Science Source
Mass Loss of Totten and Moscow University Glaciers, East Antarctica, Using Regionally Optimized GRACE Mascons
[The Totten and Moscow University] glaciers are vulnerable to the intrusion of warm ocean water and hold considerable potential for sea level rise. This work highlights that East Antarctic glaciers are as important to our future as those in the continent’s western regions.

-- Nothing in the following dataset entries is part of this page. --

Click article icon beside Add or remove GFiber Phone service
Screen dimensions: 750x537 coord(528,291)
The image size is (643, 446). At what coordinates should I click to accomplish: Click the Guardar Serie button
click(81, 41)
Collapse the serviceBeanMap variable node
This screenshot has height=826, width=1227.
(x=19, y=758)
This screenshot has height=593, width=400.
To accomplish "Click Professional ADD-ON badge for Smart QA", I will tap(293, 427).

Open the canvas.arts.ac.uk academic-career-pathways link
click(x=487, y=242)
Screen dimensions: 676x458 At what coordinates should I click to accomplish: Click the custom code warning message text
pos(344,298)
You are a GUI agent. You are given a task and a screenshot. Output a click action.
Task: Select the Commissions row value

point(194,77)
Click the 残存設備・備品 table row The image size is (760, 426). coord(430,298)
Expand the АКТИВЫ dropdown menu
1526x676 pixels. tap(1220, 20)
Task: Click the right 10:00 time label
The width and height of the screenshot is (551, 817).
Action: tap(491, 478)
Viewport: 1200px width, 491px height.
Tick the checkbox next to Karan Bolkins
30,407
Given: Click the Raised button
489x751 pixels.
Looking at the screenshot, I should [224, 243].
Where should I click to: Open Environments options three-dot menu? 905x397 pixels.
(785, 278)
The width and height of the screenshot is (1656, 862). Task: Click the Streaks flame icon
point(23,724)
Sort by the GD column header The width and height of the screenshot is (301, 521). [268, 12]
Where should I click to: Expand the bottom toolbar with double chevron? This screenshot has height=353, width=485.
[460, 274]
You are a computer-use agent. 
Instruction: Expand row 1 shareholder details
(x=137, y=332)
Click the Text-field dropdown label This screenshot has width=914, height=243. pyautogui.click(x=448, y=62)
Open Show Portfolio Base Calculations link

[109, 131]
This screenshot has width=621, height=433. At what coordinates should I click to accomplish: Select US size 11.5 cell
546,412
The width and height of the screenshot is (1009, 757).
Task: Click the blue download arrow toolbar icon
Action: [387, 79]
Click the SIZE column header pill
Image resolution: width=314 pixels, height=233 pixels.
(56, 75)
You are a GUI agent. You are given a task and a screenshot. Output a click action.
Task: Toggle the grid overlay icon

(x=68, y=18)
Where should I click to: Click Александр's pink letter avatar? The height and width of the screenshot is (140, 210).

- Eric Rignot, Donald Bren Professor and chair of Earth system science at UCI and co-author of the new study
- States that the Totten and Moscow University glaciers, in the marine‐based sector of East Antarctica, contain enough ice to raise sea level by 5 meters
- States that it is challenging to obtain precise measurements of their mass balance owing to the large area of the basins and the small mass balance signal compared to West Antarctic glaciers
- Employs a locally optimized processing of Gravity Recovery and Climate Experiment (GRACE) harmonics to evaluate their mass balance at the sub‐basin scale
- Compares the results with mass budget method (MBM) estimates using regional atmospheric climate model version 2.3 (RACMO2.3) or Modèle Atmosphérique Régional version 3.6.4 (MAR3.6.4)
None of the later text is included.